What is being asked
Using the entries below, copy out all lines where "screenshot" is found.
---- Provided records
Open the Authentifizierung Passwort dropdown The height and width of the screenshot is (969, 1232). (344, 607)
--------
---- Provided records
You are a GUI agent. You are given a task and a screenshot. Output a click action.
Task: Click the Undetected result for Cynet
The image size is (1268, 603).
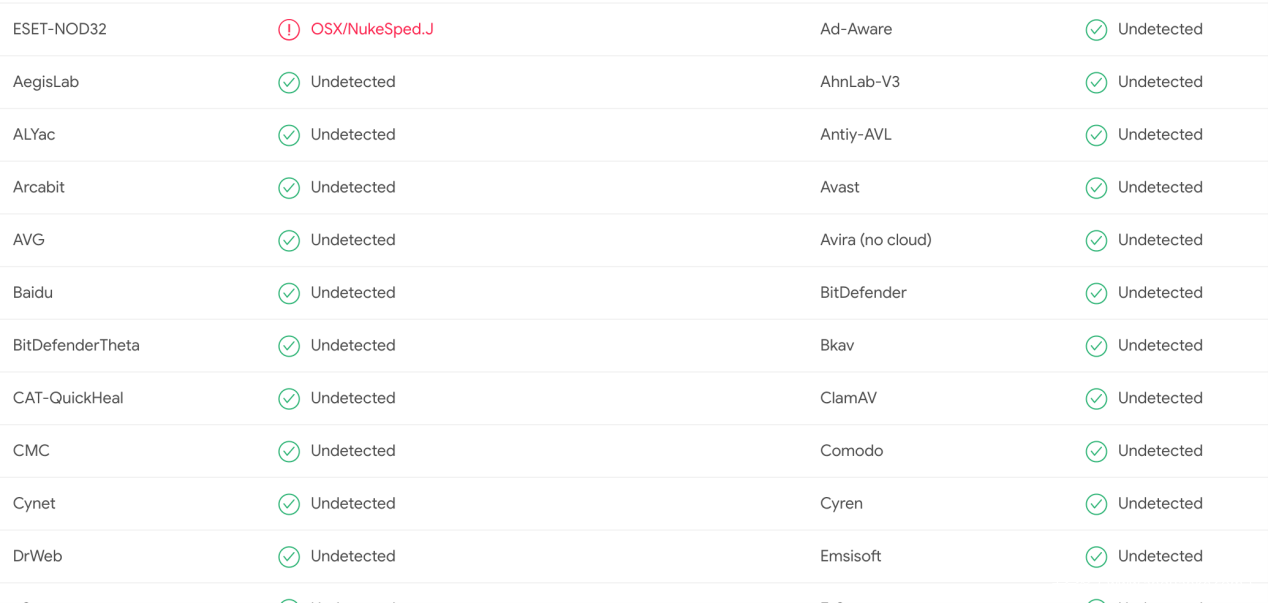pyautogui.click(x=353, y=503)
--------
Written response
Open the Authentifizierung Passwort dropdown The height and width of the screenshot is (969, 1232). (344, 607)
You are a GUI agent. You are given a task and a screenshot. Output a click action.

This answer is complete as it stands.